When I read about the bombings at the Boston Marathon yesterday, my first thought was of my husband’s colleague, Tom, who runs the marathon each year in full gear for the Wounded Warrior project.
We’d been talking about Tom’s extreme commitment to bring attention to this worthy cause, how he wears blood-stained combat boots — and the blood is from his own toes rubbing against the boots as he runs, year after year. Tom is a veteran, a hero, and he runs because he can, to honor others heroes and veterans, those who cannot.
I thought of Tom, and I texted my husband to see if he’d heard any news from him.
I scanned Twitter and #prayforboston (trending.) I watched some video footage taken at the scene and read a few news reports online.
I prayed. I sent a tweet to two Boston friends and remembered that one of our newest clients is in Boston. I prayed for him, too.
A couple of hours later, I received an email from a client asking that we remove his scheduled tweets for the remainder of the day. Honestly, his note prompted my first thoughts about how we, as a social media company, could/should respond during times of tragedy, during this tragedy.
After Newtown, my team discussed the issue. Several team members responded quickly to that tragedy, sending notes to clients and encouraging silence or respectful responses on Twitter/Facebook in place of regularly scheduled content.

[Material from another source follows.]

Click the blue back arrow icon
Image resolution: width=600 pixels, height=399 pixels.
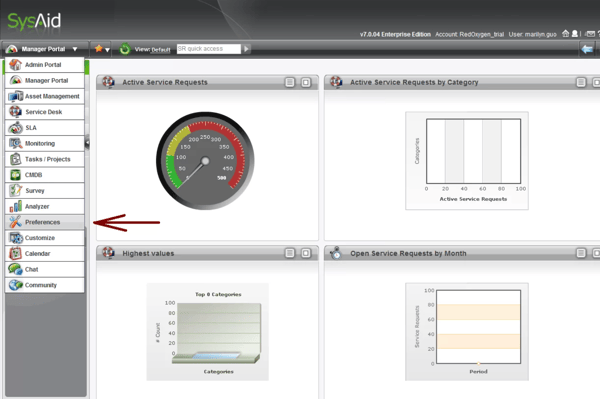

In retrospect, that event could have prompted me, as a leader, to communicate with our clients about a recommended practice during tragedies.
Chris Brogan, who I trust as it relates to online presence, got into a few scuffles on Twitter yesterday by pushing back on the idea that when tragedy happens in America, companies should stop marketing.

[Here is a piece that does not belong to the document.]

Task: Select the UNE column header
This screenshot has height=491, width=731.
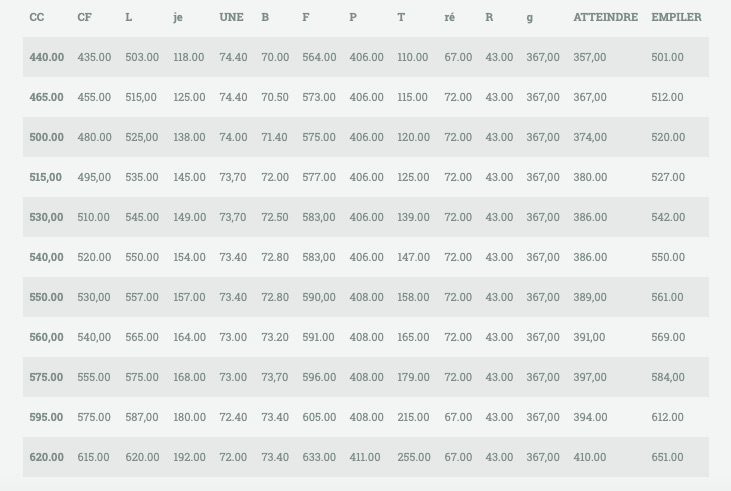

His tweet brought a poignant reminder that tragedy happens every day around the world. Social media channels are powerful because they allow us to connect instantly with people everywhere. And every day, around the world, people’s hearts are breaking. But we continue our lives online with business as usual until tragedy happens close by.

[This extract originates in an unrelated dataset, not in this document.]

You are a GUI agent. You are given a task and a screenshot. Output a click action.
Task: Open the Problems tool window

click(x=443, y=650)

The news from Boston is heartbreaking and devastating and we respond because it is personal to us, close to home. In fact, Chris’ argument only solidifies my perspective and choices during times of tragedy in our country.
When events affect us, we respond. My hope is that when we see our international friends and connections suffering in response to tragedies in their countries, we could respond personally to them in solidarity and support.
Events are not more tragic because they happen in America but they are more personal.
So the question is this: What is a proper response online during times of tragedy? Should a corporate response be different from an individual response? How can we best serve our clients during times like these?
The reality is that many of our clients would not have heard the news about Boston (or any other breaking news) until several hours after the fact. The reality is that we schedule/automate some content to help our clients maintain a consistent online presence in the midst of busy travel and work schedules.
The reality is that when tragedy strikes, response must be personal and heartfelt — as team members contracted to support our clients’ online content sharing and influence building, we cannot possibly craft responses to represent each client accurately. To attempt to post on clients’ behalf in response to tragedy, in my opinion, would be disingenuous. We can’t know how they are personally responding to breaking news, nor should we try to do so.
In the absence of knowing how each client could or would respond, we can choose silence on social media channels to be respectful and considerate. Clients can, as they see fit, send out tweets or Facebook updates acknowledging the tragedy with a personal note. Or, we can give our best advice (pause automated content during times of tragedy) and let our clients choose a course of action.
As my friend Lisa Gates so eloquently stated: Turn it off. Be silent for a bit.